TASK INSTRUCTIONS -> Exact transcription, pictures omitted: reproduce the listing below.

RECORDS ->
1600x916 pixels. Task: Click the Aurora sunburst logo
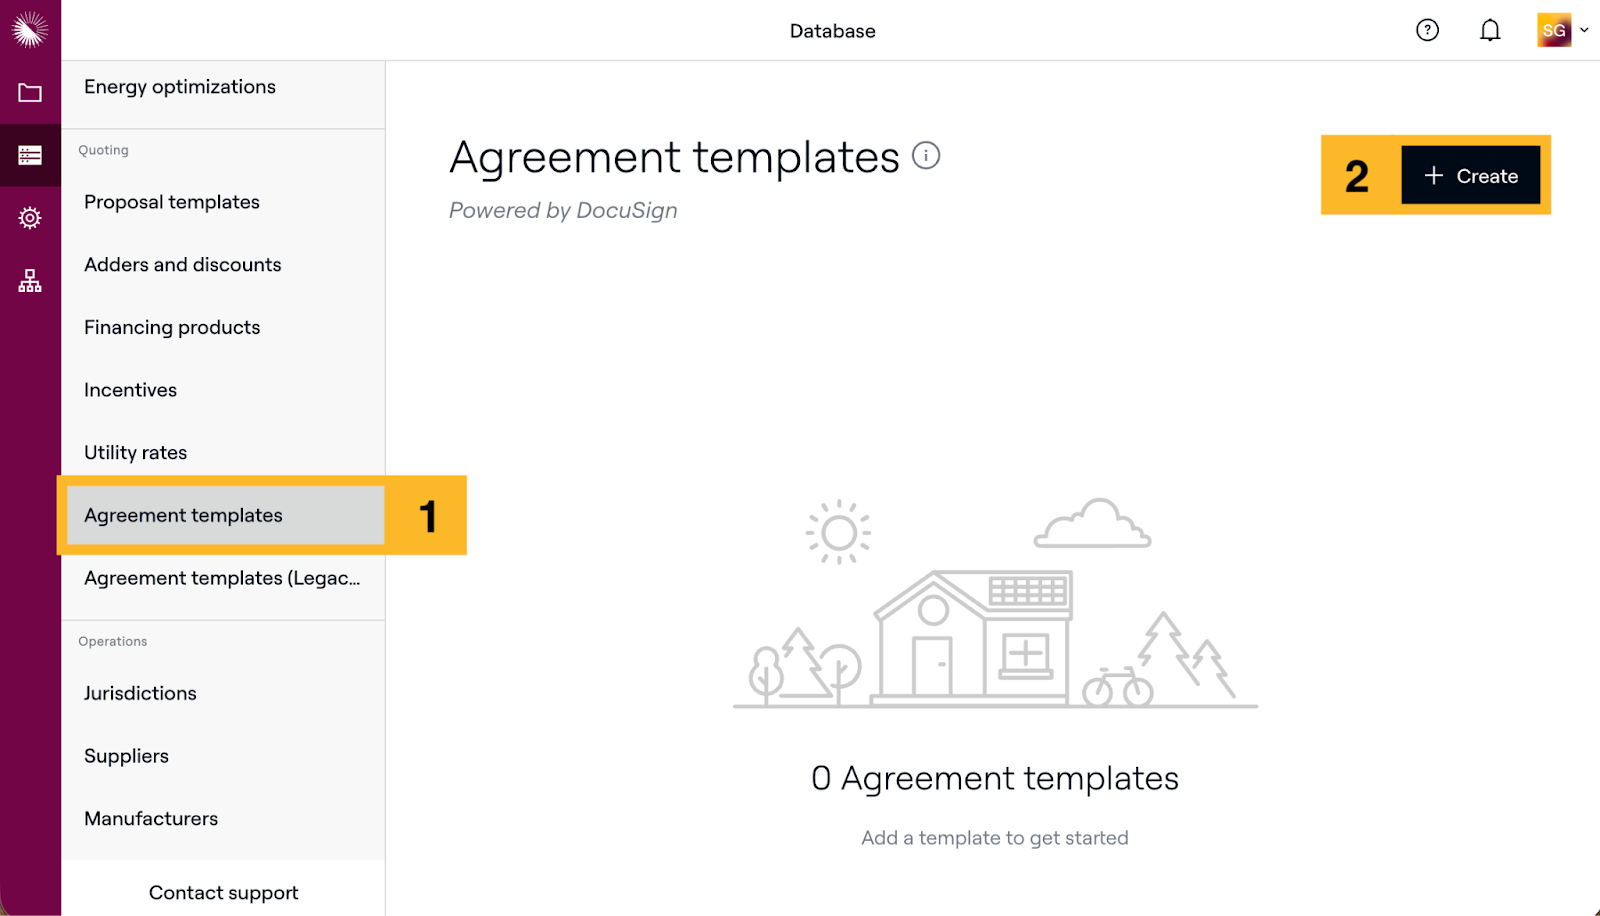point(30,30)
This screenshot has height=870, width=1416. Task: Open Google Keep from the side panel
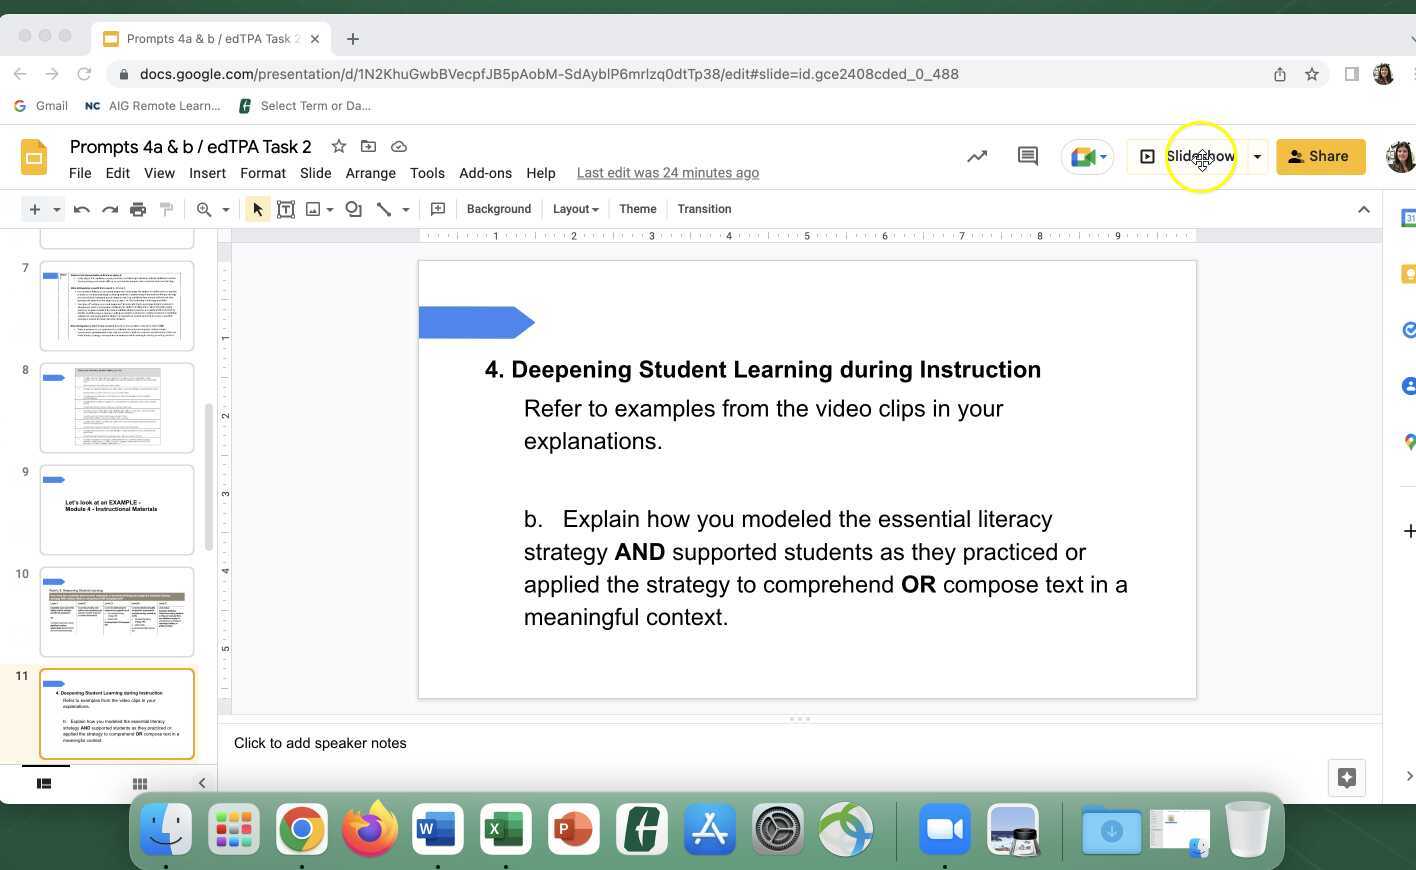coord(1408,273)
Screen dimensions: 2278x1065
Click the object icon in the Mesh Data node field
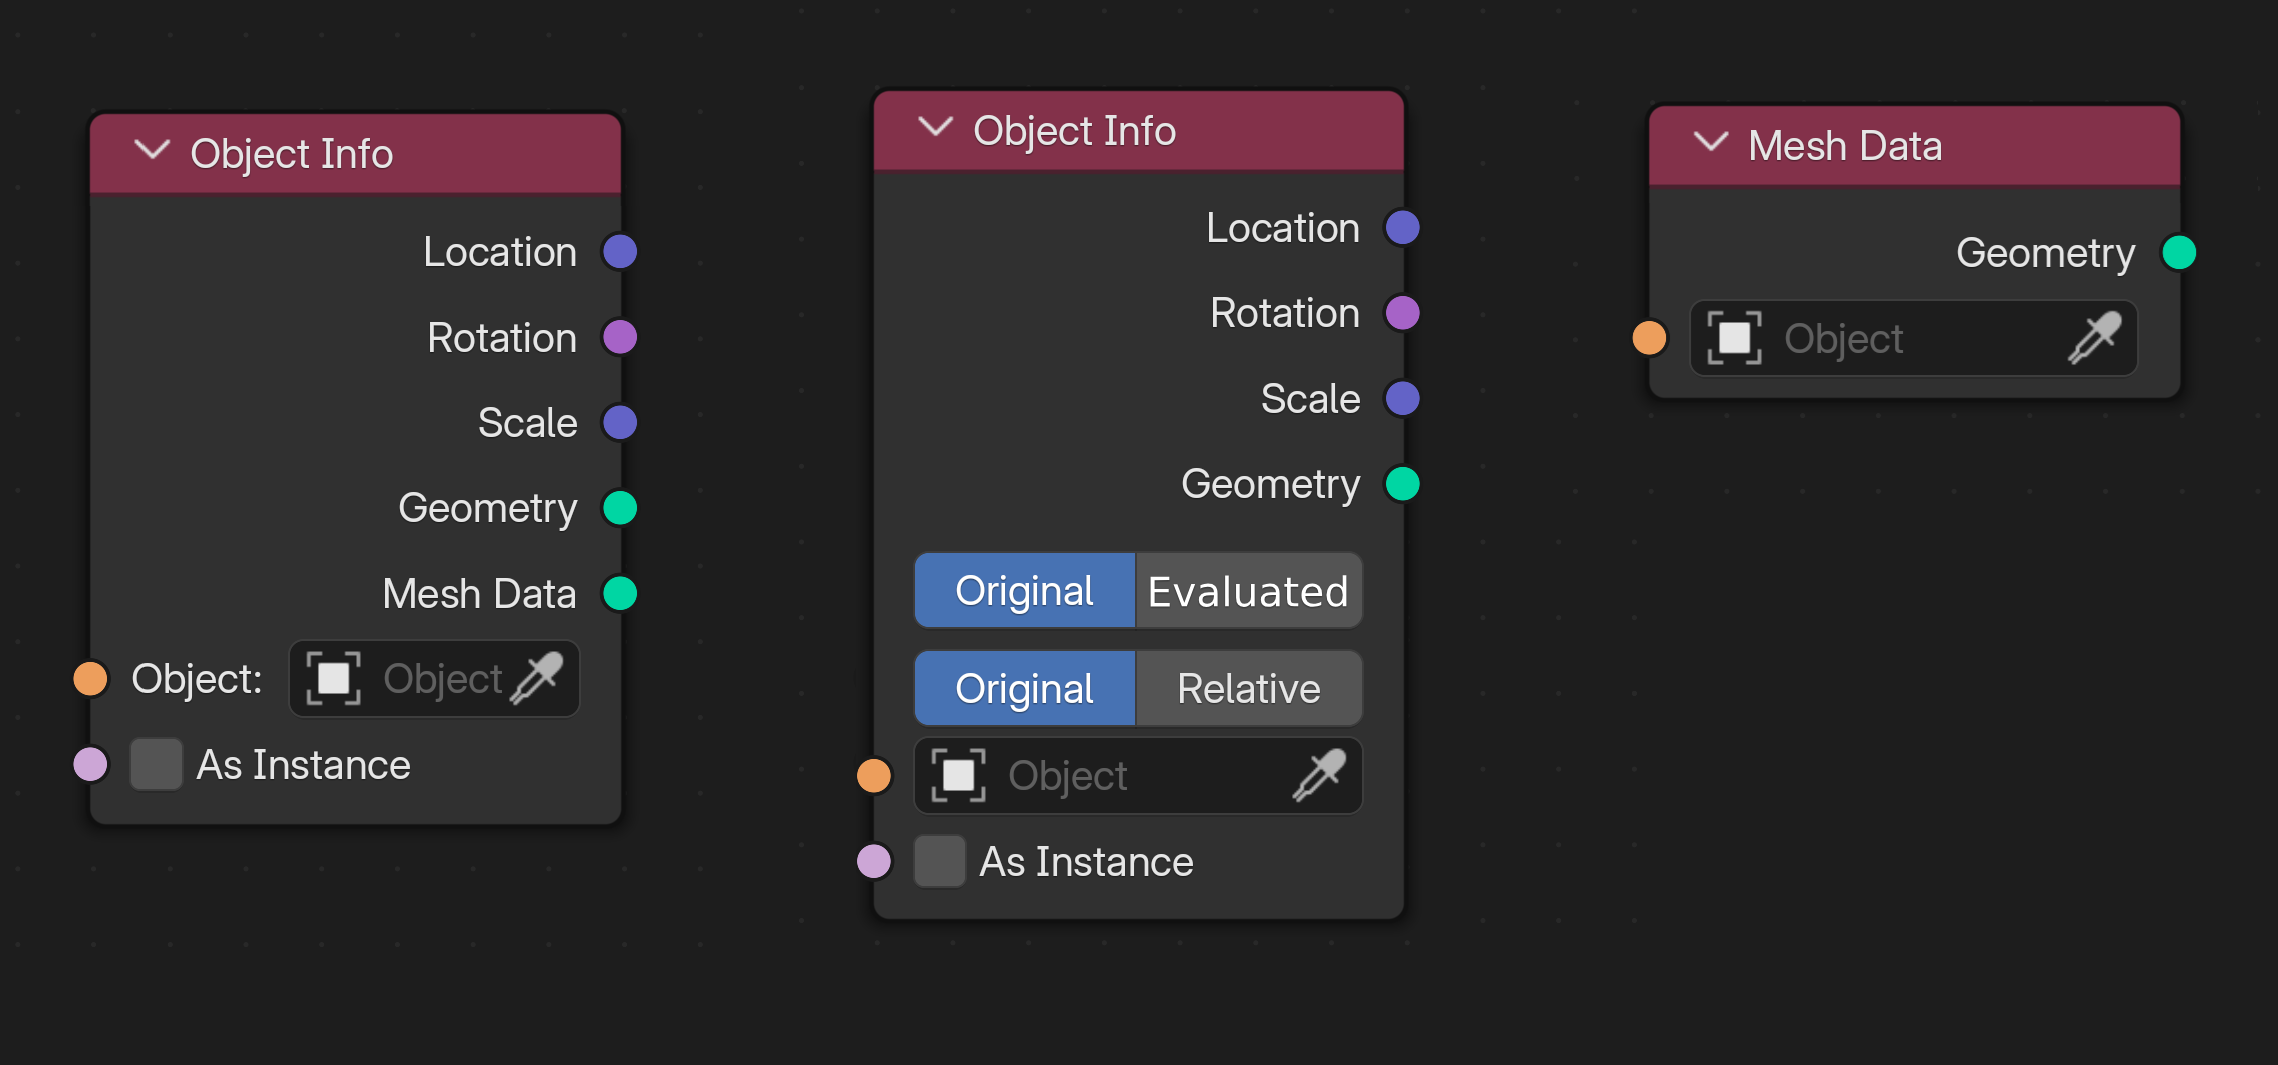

RESPONSE TO THIS TASK ->
1600x916 pixels. Task: Click the Aurora sunburst logo
point(30,30)
This screenshot has height=870, width=1416. Task: Open Google Keep from the side panel
coord(1408,273)
Screen dimensions: 2278x1065
Click the object icon in the Mesh Data node field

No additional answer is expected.